Analysis
Last Updated September 5, 2023.
Friedrich Dürrenmatt's The Visit can be viewed as an allegory about the selfishness and corruptibility of people in general, or as a parable of the cruelty and carnage that took place in Europe and the world as a whole in the twentieth century. Like Max Frisch's Andorra, The Visit is given a setting in a fictional and only semi-realistic town in Europe. But it contains allusions to actual twentieth-century events and people, so the connection to the real world is made clear. The action of the play, however, is bizarre. An elderly woman named Claire Zachanassian, after she has become fabulously wealthy, returns to her hometown and offers the townspeople as a whole a huge sum of money if they will kill her former lover Alfred Ill (or Anton Schill in one version of the play), who in their youth many years earlier had jilted her. The townspeople initially appear horrified by the offer, but eventually they accept it, Ill is murdered, and Claire pays them the money ("a billion") and leaves.

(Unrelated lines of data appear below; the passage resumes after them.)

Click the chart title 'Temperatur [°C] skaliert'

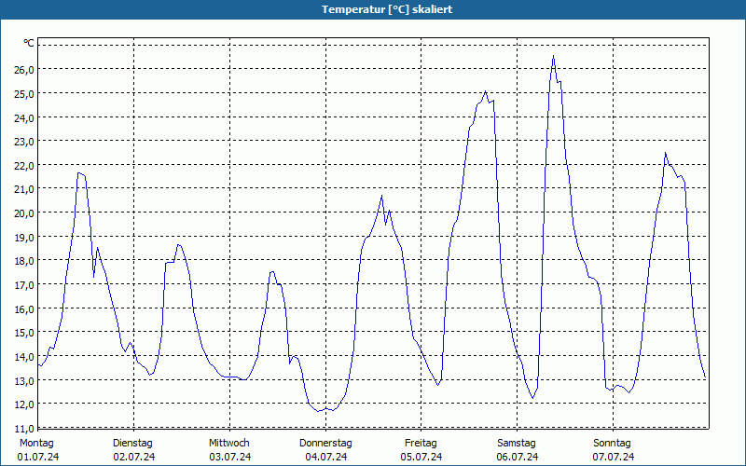click(387, 9)
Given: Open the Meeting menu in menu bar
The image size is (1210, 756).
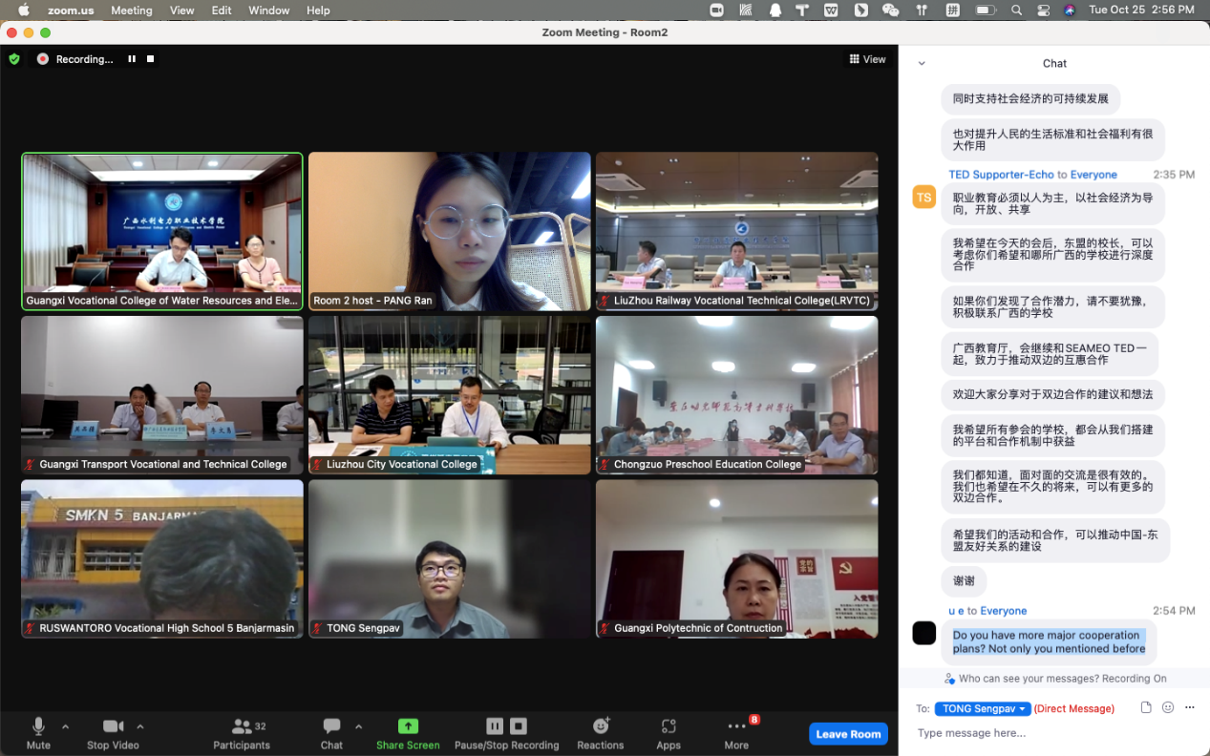Looking at the screenshot, I should pos(131,11).
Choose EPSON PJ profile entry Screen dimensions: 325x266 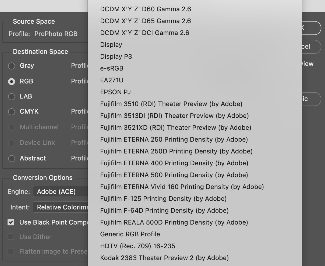tap(115, 92)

It is not difficult to see the analogy between this situation and the violence, amorality, and carnage of general events that took place in the actual Europe of the twentieth century. Just as no one could have imagined the scale of destruction people were capable of in two world wars and the Holocaust, at first, in The Visit, Claire's offer is not taken seriously. But the whole town is eventually corruptible, and all are complicit in the killing.The town serves as a microcosm of Europe and the real world with its violence and destruction--though in the drama it is only one man who is killed, and it is a man who is himself guilty of crimes.